MESSINA, MAFIA: La famiglia mafiosa di Barcellona. Chiesto il processo per 3 pentiti

Messina – L’ultima tranche dell’inchiesta epocale sulla mafia barcellonese è ora davanti al gip, e l’udienza preliminare sarà un passaggio giudiziario storico per reciderne le radici. Dopo le richieste di rinvio a giudizio delle scorse settimane relative al troncone principale delle inchieste “Gotha” e “Pozzo 2”, i sostituti procuratori della Dda di Messina Giuseppe Verzera, Fabio D’Anna, Angelo Cavallo e Vito Di Giorgio hanno chiesto adesso il rinvio a giudizio anche dei collaboratori di giustizia che con le loro dichiarazioni nei mesi scorsi hanno consentito di fare luce sulla mafia barcellonese. Si tratta del boss Carmelo Bisognano, l’ex capo dei Mazzarroti, dell’imprenditore di Acireale Alfio Giuseppe Castro, ritenuto il rappresentante dei santapaoliani a Barcellona, e di Santo Gullo, ufficialmente meccanico di Falcone ma in realtà referente della cosca nel suo paese. Tutti è tre devono rispondere di associazione mafiosa per aver fatto parte dei Barcellonesi, un gruppo mafioso riconducibile a Cosa nostra.
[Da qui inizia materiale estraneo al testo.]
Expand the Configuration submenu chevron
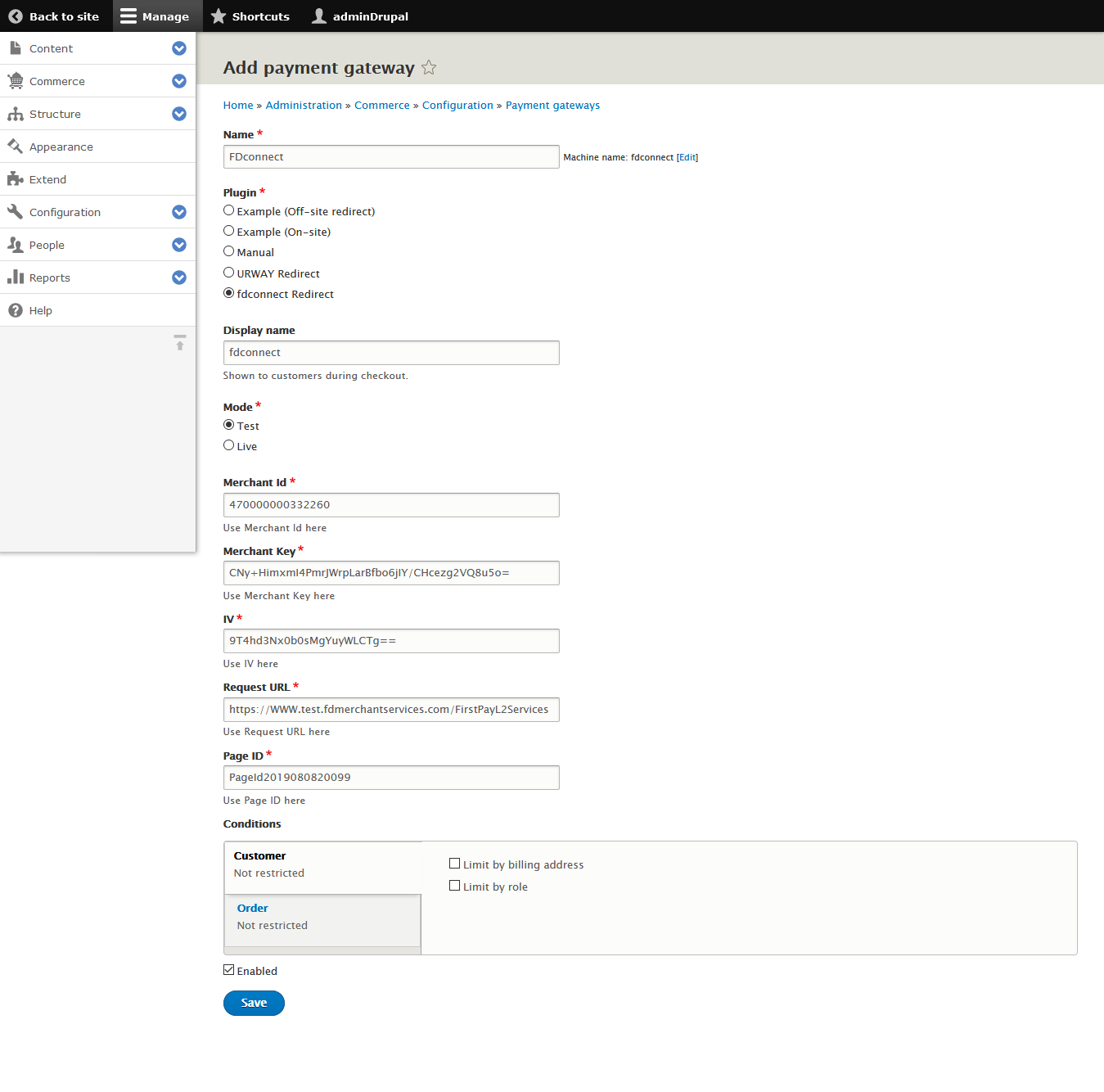Viewport: 1104px width, 1092px height. pyautogui.click(x=179, y=212)
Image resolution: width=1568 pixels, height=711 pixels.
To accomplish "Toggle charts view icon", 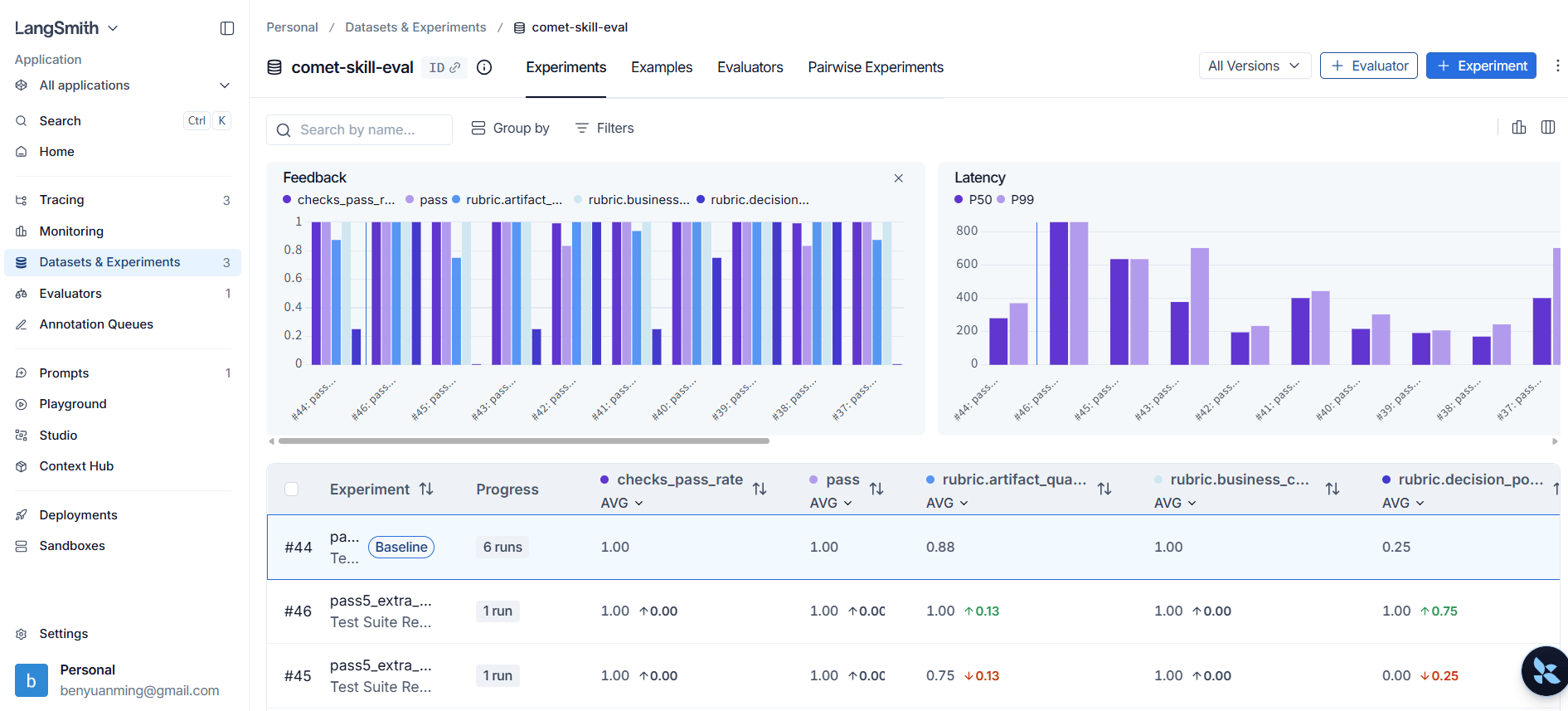I will pos(1519,128).
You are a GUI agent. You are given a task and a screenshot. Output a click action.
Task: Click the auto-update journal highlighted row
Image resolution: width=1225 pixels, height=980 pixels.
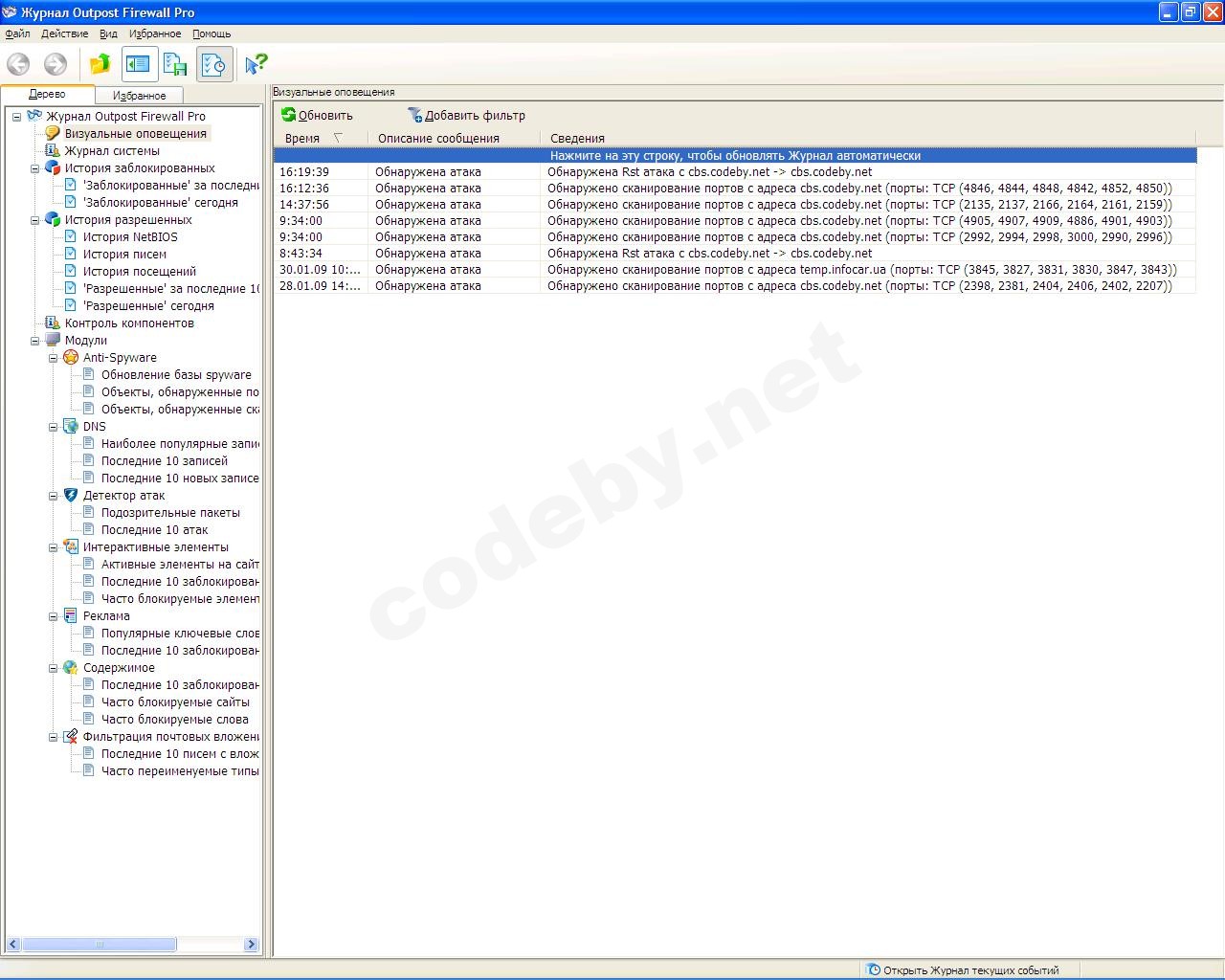(x=734, y=155)
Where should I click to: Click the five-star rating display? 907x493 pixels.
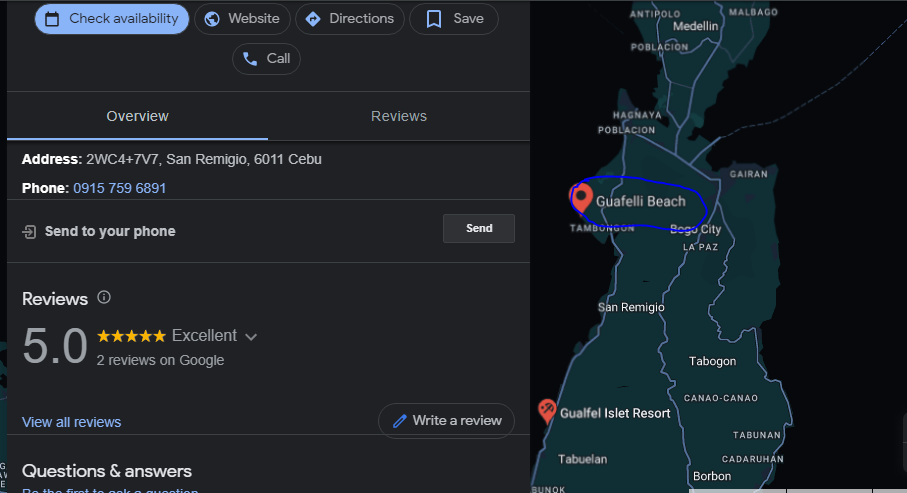click(131, 336)
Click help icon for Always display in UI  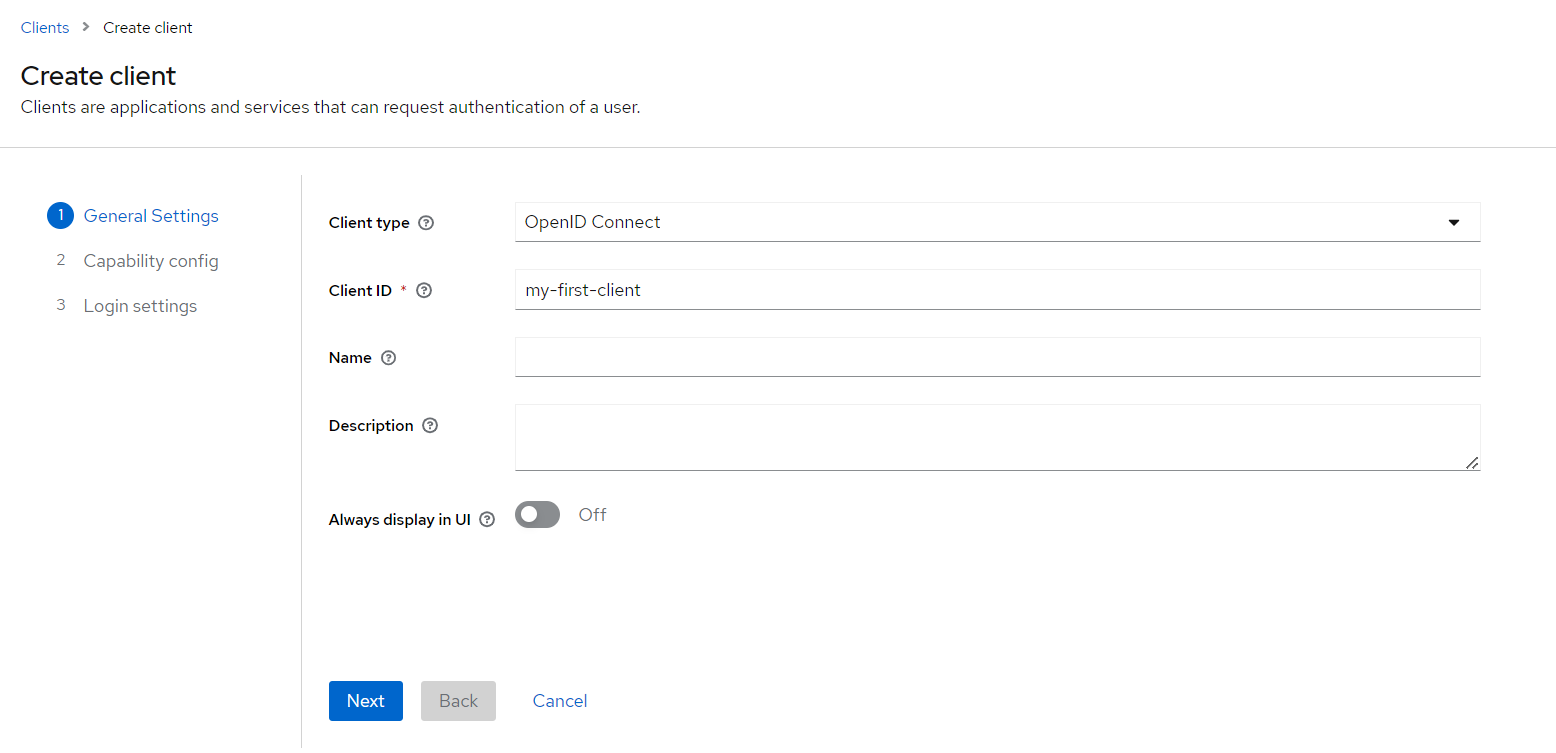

A Bisognano è contestato anche l’omicidio di Sebastiano Lupica, commesso a Tripi il primo maggio 1994, e un estorsione, di cui si è autoaccusato. Gullo deve rispondere invece di tre omicidi, quelli di Antonino Ballarino, ucciso a Mazzarrà Sant’Andrea il 23 marzo 1993, di Carmelo Triscari Barberi, ammazzato a Basicò il 4 gennaio 1996 e di Salvatore Munafò, assassinato il 4 giugno 1997 sempre a Basicò. Per il troncone principale delle due inchieste c’è già una data perché si apra l’udienza preliminare: è il 28 maggio, il gup sarà Salvatore Mastroeni. È probabilmente anche questa tranche che riguarda solo i tre collaboranti venga riunita adesso al troncone principale per essere definita lo stesso giorno. I tre pentiti hanno tracciato con grande dovizia di particolari l’organigramma recente della mafia barcellonese, e si tratta di collaboranti che sono «portatori di un patrimonio conoscitivo di assoluto rilievo». Soprattutto Santo Gullo e Carmelo Bisognano, «le cui propalazioni non appaiono inquinate da reciproche interferenze o da fenomeni di allineamento». Dichiarazioni che nel giugno del 2011 portarono all’arresto di 24 capi, gregari e fiancheggiatori della famiglia mafiosa di Barcellona.(n.a.)